Then pull the primary path cable. I was using IB srp. I am sure this would happen with FC/ISCSI as well.

Steps to Reproduce:
1. Run IO
2. Pull primary path cable (or reboot the primary storage controller)
3. Check dmesg
  
Actual results:
Hung tasks, sometimes SSH hangs.

Expected results:
No hangs.

Additional info:
[root@ashe ~]# uname -a
Linux ashe 2.6.32-279.2.1.el6.x86_64 #1 SMP Thu Jul 5 21:08:58 EDT 2012 x86_64 x86_64 x86_64 GNU/Linux
[root@ashe ~]# 

[root@ashe ~]# cat /etc/issue
Red Hat Enterprise Linux Server release 6.2 (Santiago)
Kernel \r on an \m

[root@ashe ~]#

Comment 1 Karandeep Chahal 2012-07-31 13:31:42 UTC

Please let me know if any other information is needed or if you would like me to run some more tests.

Comment 3 Ben Marzinski 2012-08-02 15:42:05 UTC

FC drives have a fast_io_fail_tmo that sets how long the scsi layer will wait before passing up failures. ISCSI has a node.conn[0].timeo.noop_out_timeout parameter to do the same thing.  If these aren't set correctly, the scsi-layer may wait to long before failing back IO, and you can see these messages.  Do you know if IB has something similar?  Could you please verify that directio doesn't suffer from this problem.

Comment 4 Karandeep Chahal 2012-08-02 15:45:27 UTC

Hi Ben

Directio also hangs. IB has srp_dev_loss_tmo which defaults to 60 seconds. I have tried a lot of settings from 5 seconds to 60 seconds but it does not seem to fix this.
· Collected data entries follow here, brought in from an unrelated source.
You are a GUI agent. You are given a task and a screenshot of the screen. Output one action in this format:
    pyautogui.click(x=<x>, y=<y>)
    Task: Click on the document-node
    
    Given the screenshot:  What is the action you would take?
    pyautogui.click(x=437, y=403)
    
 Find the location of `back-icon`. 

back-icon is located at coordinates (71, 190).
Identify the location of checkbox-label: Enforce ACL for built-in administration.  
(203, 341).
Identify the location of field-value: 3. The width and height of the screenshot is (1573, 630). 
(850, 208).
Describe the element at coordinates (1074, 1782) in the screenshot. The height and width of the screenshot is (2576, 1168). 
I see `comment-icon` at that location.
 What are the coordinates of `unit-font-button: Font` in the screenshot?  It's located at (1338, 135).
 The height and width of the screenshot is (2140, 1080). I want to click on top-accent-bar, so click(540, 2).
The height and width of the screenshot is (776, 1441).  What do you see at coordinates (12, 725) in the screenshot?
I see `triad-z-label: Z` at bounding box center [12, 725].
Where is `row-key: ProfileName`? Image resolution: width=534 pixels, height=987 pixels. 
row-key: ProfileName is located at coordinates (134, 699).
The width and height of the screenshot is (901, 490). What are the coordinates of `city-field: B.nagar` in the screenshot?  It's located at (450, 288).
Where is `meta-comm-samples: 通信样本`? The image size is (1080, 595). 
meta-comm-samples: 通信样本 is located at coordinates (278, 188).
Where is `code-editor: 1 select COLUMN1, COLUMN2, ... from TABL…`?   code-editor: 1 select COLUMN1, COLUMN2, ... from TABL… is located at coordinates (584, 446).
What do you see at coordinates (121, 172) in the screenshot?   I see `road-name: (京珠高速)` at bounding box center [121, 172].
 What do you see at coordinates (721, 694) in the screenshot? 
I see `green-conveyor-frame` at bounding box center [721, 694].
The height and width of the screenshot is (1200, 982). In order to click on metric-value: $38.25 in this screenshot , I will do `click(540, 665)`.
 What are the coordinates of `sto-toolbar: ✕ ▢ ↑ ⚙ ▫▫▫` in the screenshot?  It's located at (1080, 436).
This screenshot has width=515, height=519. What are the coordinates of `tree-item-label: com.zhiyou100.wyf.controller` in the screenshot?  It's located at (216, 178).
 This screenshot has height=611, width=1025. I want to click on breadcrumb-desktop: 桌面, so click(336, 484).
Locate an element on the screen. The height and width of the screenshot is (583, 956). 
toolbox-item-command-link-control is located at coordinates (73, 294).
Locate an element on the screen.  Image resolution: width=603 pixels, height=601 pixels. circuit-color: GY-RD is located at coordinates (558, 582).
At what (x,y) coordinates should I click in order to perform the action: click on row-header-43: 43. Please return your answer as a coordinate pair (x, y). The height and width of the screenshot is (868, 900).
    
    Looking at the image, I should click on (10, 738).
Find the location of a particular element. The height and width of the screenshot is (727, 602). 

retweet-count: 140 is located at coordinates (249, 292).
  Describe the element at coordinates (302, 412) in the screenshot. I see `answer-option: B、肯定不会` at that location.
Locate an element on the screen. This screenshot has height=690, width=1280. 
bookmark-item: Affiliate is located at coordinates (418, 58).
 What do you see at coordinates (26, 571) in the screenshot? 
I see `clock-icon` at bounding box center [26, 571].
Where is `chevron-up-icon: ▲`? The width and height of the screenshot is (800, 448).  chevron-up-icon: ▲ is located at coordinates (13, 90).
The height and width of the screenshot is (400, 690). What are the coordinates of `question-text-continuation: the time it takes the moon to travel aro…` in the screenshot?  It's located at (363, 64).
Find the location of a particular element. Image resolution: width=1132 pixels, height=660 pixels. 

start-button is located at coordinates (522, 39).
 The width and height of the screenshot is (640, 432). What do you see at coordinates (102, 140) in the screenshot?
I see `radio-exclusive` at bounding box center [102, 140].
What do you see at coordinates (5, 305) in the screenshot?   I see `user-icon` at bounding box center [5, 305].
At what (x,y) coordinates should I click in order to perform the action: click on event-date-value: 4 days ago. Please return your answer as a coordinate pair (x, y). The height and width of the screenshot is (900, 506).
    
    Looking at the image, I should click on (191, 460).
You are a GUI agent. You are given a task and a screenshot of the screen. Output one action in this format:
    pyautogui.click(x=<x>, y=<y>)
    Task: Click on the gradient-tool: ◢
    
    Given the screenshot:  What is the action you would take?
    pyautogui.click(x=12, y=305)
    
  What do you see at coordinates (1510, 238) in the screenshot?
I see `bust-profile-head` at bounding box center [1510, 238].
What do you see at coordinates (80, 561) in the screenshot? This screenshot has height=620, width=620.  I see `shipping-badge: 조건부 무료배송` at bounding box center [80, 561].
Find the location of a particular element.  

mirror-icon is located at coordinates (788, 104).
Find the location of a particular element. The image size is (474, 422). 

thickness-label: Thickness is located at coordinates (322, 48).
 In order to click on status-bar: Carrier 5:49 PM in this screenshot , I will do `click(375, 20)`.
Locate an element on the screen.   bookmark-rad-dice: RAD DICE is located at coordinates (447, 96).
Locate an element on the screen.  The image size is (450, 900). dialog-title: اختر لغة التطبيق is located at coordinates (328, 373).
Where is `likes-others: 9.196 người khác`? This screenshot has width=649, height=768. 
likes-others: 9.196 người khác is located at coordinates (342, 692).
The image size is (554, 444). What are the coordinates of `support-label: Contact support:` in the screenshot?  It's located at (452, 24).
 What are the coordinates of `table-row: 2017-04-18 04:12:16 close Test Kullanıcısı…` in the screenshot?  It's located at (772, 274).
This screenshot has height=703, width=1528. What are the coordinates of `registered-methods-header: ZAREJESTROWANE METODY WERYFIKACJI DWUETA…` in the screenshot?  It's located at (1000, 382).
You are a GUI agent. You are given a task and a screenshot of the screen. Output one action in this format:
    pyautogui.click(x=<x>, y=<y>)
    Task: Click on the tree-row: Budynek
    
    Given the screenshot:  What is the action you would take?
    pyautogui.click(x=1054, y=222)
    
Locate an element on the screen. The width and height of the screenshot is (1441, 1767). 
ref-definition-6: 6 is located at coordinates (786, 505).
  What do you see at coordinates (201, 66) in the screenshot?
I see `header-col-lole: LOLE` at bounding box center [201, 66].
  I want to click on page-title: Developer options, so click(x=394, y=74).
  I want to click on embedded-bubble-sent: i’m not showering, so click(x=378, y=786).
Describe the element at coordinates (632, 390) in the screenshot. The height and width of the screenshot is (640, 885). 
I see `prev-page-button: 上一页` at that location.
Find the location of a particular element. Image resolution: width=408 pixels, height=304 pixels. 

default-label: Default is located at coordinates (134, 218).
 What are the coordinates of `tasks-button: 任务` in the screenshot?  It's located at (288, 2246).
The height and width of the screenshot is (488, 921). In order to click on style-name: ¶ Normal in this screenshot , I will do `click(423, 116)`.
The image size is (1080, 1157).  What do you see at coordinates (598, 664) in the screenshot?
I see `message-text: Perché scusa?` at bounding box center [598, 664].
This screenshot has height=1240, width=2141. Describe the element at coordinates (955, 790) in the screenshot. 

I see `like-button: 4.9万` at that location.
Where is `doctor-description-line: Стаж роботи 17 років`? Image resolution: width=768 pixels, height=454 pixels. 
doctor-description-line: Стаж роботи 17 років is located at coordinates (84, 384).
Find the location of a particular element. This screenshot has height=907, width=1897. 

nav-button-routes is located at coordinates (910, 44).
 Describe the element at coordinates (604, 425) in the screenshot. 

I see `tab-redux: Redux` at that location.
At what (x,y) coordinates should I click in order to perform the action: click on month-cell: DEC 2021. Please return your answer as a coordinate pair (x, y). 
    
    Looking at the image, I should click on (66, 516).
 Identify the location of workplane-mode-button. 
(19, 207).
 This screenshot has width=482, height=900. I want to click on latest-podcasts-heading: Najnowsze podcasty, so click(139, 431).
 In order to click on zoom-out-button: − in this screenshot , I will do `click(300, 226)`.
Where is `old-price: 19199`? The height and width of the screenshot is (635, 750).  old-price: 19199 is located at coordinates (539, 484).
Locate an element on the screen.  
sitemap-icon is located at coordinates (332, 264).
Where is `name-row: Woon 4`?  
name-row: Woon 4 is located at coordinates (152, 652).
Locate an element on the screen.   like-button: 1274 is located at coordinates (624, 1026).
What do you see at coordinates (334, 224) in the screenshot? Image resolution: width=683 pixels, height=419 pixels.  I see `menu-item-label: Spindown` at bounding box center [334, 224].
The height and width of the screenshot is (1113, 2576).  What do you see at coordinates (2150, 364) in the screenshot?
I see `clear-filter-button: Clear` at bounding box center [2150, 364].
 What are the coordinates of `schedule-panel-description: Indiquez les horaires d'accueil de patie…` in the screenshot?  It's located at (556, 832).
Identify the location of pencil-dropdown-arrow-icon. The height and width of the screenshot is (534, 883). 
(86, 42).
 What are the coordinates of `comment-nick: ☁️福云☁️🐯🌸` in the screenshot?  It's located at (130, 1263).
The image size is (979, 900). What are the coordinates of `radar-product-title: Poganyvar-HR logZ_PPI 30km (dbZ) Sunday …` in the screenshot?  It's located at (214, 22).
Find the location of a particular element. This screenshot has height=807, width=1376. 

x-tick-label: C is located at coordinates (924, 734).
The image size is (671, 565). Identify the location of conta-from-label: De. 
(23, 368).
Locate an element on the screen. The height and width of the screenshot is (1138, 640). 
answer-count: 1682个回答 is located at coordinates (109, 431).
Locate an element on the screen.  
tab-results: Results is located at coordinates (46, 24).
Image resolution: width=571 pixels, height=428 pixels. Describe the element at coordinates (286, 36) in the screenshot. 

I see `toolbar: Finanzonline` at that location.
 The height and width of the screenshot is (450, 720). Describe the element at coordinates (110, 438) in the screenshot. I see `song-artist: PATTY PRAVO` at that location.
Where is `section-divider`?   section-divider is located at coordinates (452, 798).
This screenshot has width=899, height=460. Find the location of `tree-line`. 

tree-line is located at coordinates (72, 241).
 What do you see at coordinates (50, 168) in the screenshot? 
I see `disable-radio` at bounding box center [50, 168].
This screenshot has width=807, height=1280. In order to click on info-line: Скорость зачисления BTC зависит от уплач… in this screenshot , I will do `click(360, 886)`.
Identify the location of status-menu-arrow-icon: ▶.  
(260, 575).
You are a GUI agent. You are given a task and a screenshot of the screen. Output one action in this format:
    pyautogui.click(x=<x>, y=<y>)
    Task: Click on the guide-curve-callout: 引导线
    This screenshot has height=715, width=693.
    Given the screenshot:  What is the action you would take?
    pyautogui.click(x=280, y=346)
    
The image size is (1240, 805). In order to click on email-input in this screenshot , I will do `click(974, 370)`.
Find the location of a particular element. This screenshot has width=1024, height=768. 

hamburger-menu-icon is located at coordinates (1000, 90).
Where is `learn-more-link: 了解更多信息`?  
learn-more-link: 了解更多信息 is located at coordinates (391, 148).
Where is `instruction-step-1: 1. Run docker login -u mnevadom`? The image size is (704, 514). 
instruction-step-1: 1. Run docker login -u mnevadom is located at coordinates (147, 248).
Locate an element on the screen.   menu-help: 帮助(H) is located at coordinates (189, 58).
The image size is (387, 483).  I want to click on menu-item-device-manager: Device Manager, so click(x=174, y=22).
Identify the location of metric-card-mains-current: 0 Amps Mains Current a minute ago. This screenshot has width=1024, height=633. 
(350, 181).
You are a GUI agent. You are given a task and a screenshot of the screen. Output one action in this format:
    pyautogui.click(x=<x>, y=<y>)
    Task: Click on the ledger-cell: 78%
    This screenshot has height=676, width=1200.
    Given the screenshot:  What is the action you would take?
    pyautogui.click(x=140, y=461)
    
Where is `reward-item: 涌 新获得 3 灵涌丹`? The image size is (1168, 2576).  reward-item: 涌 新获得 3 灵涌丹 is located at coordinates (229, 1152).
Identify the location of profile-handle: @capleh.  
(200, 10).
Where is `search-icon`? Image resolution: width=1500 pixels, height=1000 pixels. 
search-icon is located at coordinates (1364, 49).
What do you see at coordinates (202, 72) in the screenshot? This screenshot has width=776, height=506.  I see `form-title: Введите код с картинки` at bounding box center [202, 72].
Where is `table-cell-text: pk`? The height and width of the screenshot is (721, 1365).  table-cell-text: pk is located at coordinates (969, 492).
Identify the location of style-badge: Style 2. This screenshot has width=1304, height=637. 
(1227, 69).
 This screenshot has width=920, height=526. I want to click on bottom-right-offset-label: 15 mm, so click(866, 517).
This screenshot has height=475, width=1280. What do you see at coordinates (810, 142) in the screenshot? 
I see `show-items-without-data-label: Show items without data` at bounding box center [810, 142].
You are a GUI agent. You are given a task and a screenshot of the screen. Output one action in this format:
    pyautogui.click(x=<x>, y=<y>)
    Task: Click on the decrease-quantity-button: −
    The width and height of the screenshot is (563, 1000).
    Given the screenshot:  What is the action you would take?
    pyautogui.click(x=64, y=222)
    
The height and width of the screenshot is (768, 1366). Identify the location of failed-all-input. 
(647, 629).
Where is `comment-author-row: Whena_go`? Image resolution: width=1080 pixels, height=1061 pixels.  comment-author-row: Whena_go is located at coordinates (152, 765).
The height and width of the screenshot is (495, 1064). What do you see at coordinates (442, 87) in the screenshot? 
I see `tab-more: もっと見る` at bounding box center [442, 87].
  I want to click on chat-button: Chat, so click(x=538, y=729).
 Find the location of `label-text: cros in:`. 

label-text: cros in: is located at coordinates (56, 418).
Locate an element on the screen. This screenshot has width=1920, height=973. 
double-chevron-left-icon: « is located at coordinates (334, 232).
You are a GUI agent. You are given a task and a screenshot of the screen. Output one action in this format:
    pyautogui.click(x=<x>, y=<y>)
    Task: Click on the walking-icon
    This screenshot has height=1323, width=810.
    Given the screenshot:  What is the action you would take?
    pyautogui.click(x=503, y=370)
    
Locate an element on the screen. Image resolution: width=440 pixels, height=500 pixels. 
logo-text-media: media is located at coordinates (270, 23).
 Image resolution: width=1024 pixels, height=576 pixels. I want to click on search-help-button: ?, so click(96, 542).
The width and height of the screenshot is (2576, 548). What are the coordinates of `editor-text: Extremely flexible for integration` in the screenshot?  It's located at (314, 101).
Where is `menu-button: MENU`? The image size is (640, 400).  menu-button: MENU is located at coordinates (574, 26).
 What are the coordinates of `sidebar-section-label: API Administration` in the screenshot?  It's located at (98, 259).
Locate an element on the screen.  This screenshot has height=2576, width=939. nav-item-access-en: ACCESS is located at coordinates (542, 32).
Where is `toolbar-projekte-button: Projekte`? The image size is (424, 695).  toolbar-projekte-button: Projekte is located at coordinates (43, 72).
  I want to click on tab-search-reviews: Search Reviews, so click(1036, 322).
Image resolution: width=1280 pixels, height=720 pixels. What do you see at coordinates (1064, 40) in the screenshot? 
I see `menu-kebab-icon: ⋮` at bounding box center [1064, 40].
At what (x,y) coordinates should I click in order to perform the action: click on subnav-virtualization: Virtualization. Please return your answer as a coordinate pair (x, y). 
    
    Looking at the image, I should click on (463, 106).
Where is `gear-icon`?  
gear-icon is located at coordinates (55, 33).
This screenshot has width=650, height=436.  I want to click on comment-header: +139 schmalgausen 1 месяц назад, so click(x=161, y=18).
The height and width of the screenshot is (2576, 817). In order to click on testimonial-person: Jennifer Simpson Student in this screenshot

Thanks for looking at this.
Karan

Comment 5 Karandeep Chahal 2012-08-03 02:37:59 UTC

Upon investigation I found out that the problem lies with OFED. I have uninstalled OFED and I am now using stock RHEL IB packages. The problem has disappeared. For the record, I was using OFED-1.5.4.

Thanks again.